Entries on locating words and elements
....................

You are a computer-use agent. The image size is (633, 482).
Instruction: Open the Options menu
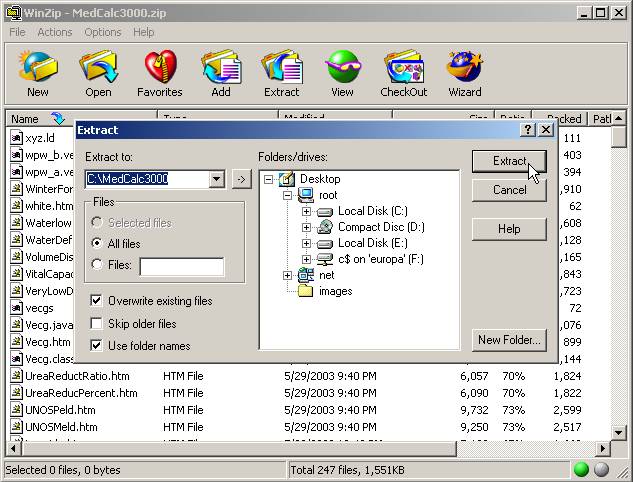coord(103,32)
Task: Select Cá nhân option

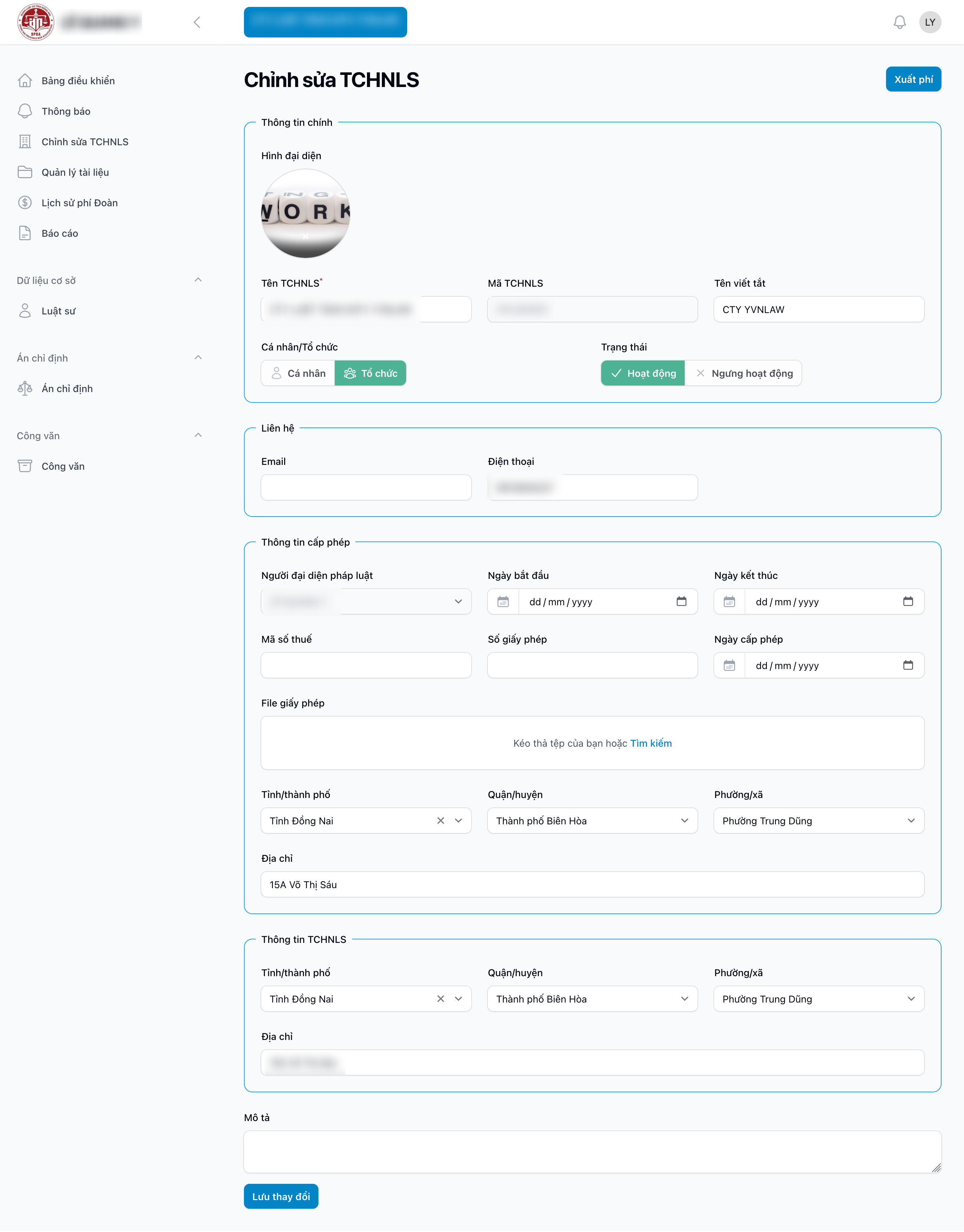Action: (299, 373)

....................

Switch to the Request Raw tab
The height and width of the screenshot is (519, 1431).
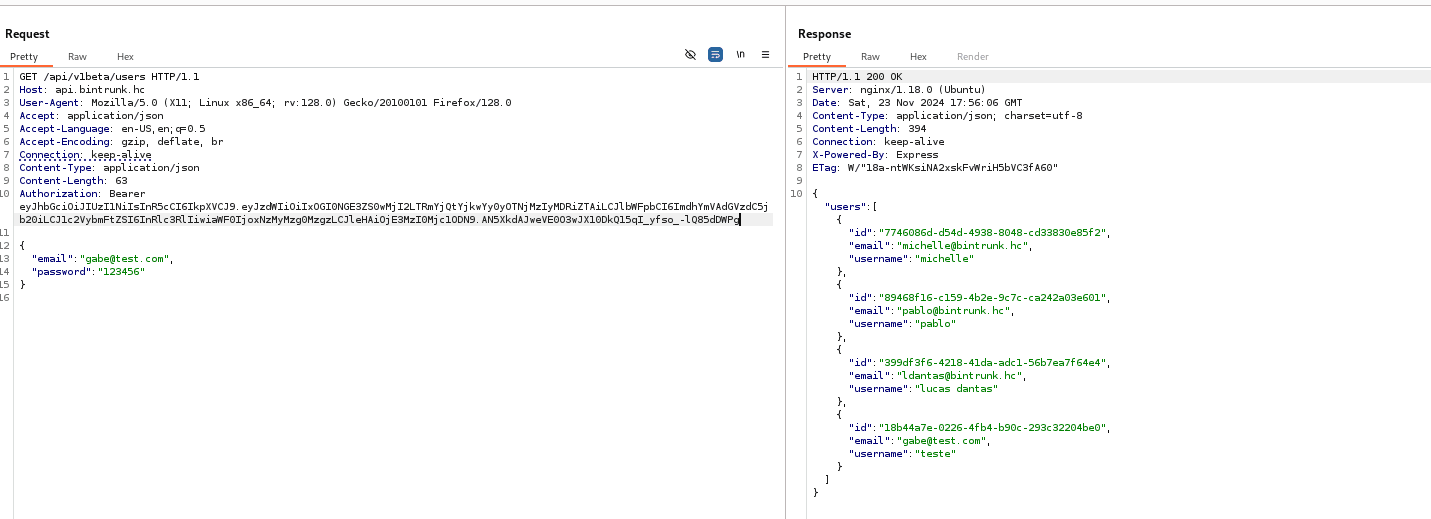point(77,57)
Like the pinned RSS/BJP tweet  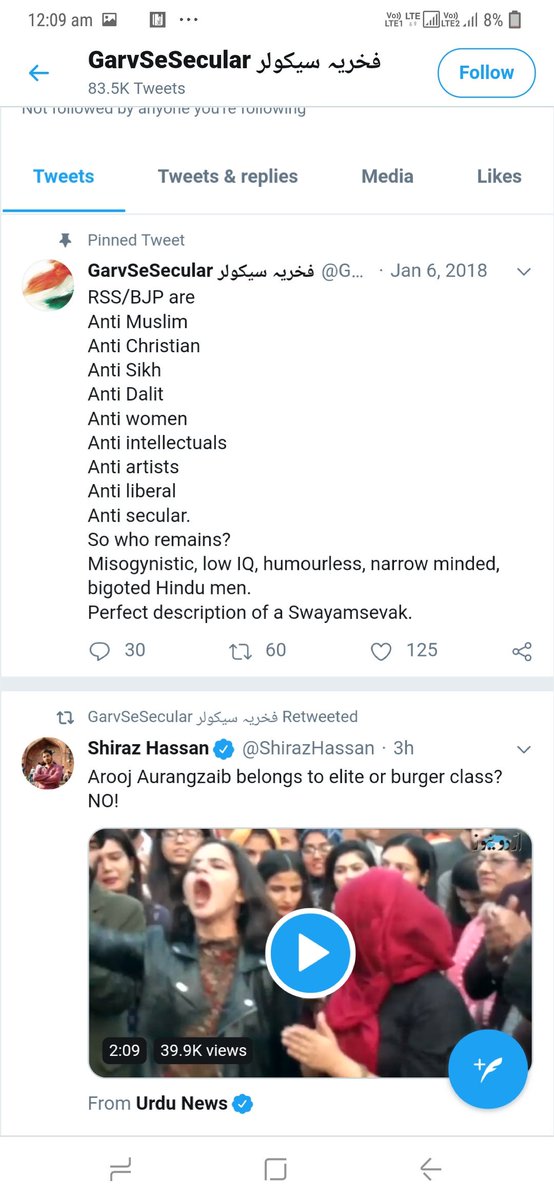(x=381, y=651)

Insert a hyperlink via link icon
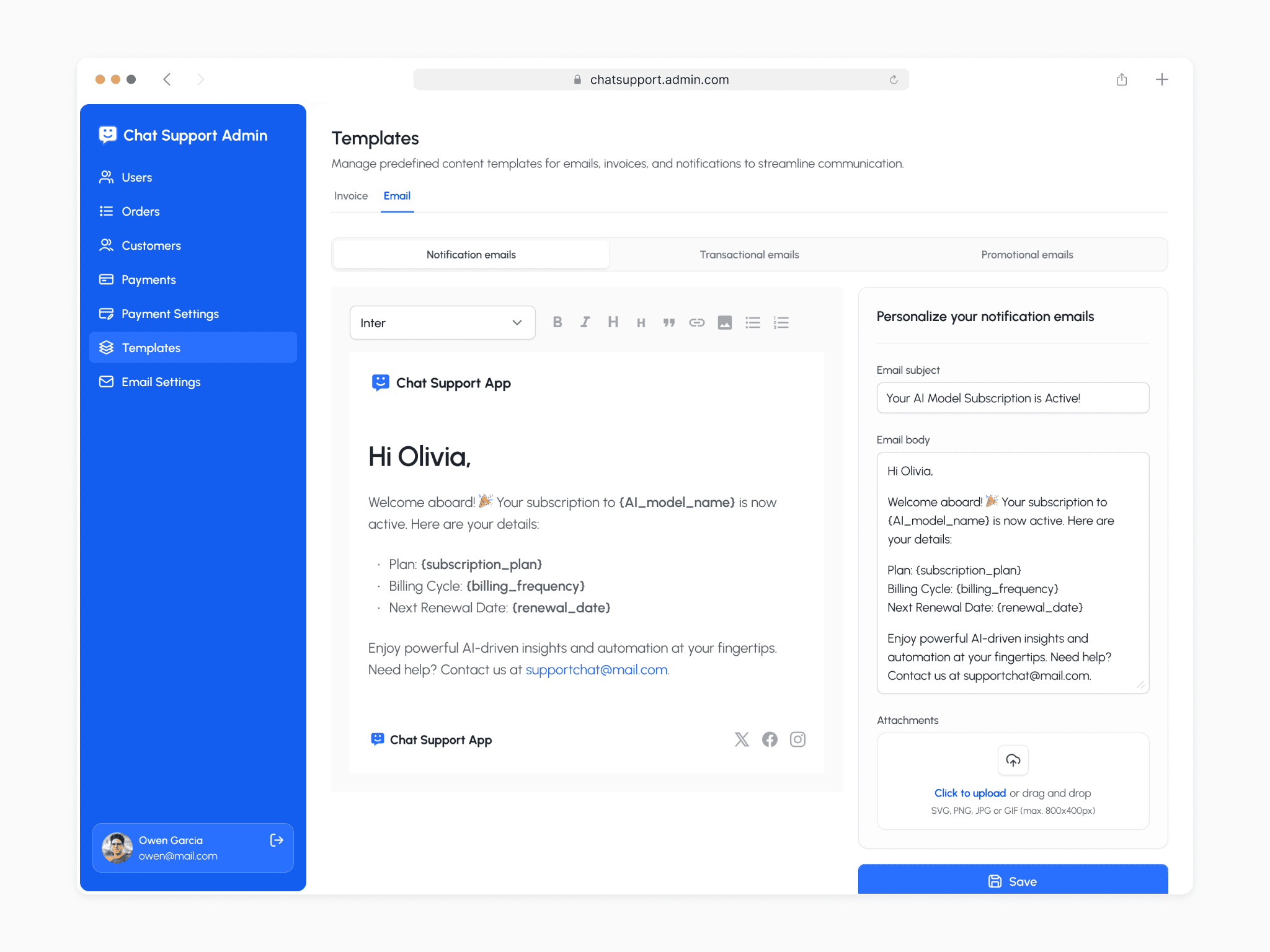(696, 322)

....................

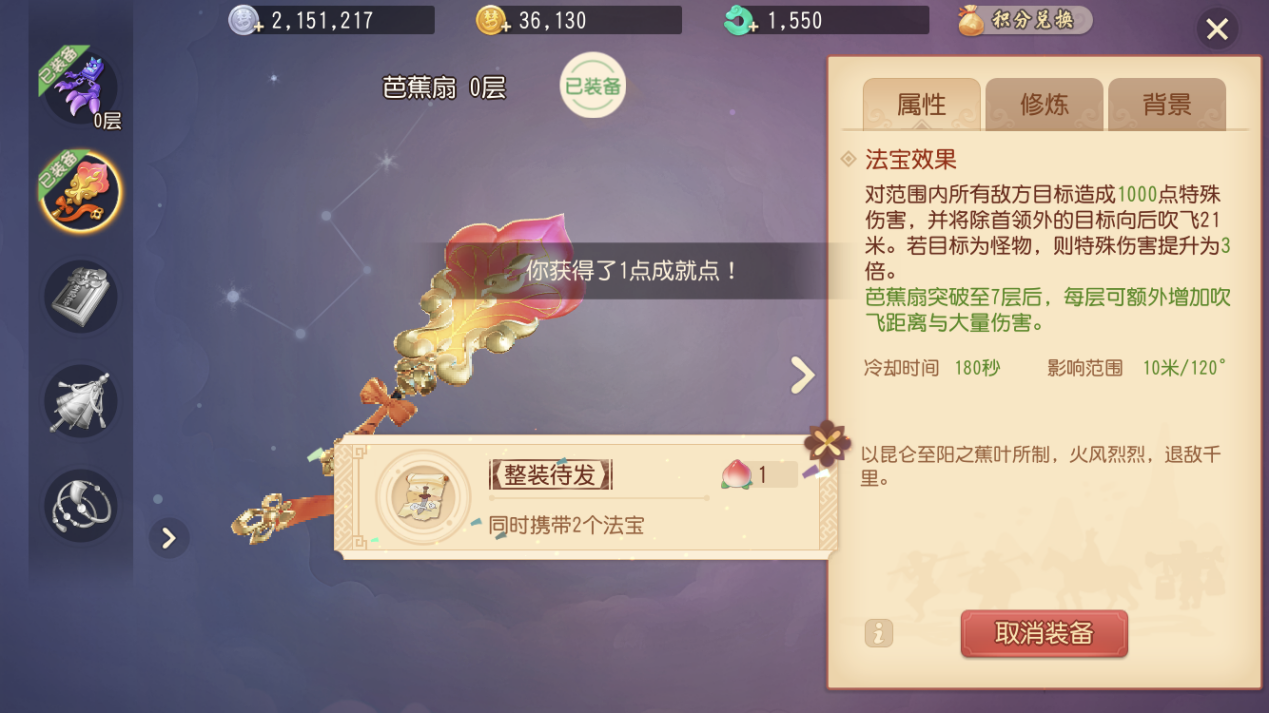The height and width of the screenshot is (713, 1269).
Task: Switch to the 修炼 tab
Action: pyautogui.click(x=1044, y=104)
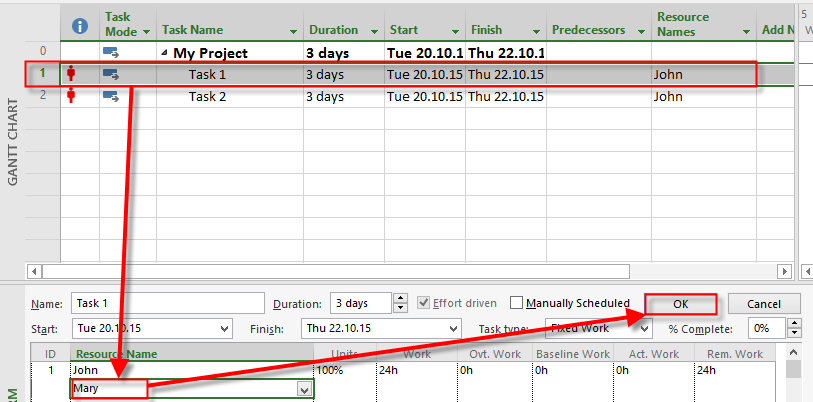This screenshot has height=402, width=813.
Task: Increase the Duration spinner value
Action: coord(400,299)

....................

#### [OBJECTIVE]
Rewrite the listing from the line containing "You are a computer-use" through the line containing "Action: (299, 373)", keeping the requests and offsetting every coordinate number in the answers by 146. Leave the pictures out of your answer.

#### [COMPLETE RESPONSE]
You are a computer-use agent. The image size is (633, 482).
Instruction: Open the Options menu
coord(249,178)
Task: Select Cá nhân option

Action: (445, 519)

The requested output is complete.